● **YOUR GOAL**: Everything from the line containing "Task: Open Sticky & Sweet Tour link" through the last line of the data below is to be retyped exactly, apart from the pictures.
----
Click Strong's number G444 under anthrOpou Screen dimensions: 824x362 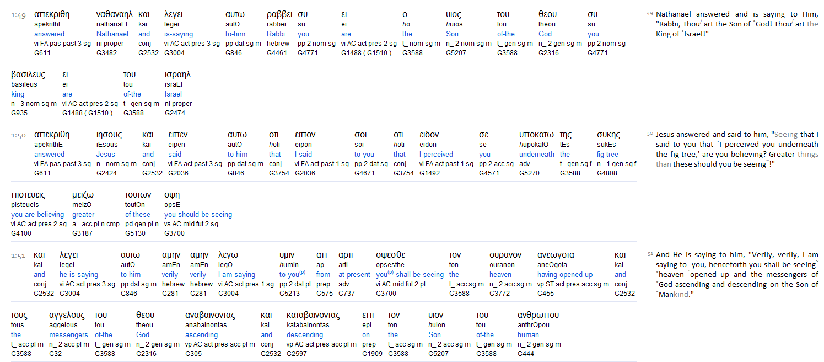click(526, 354)
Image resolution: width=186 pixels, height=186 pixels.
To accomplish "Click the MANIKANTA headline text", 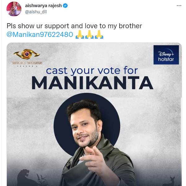I will [x=92, y=83].
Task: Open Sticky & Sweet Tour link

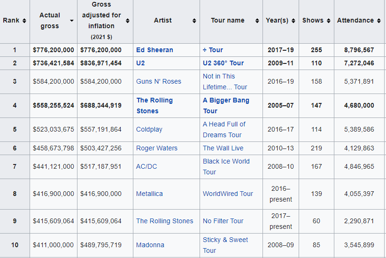Action: [225, 245]
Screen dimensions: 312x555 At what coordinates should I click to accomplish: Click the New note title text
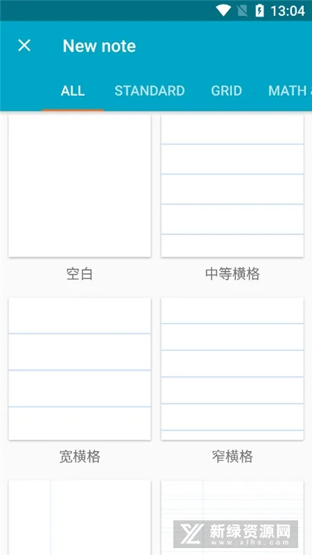pos(99,46)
----
● **ANSWER**:
Task: Open Sticky & Sweet Tour link

Action: [225, 245]
Screen dimensions: 312x555 At what coordinates should I click to accomplish: Click the New note title text
pos(99,46)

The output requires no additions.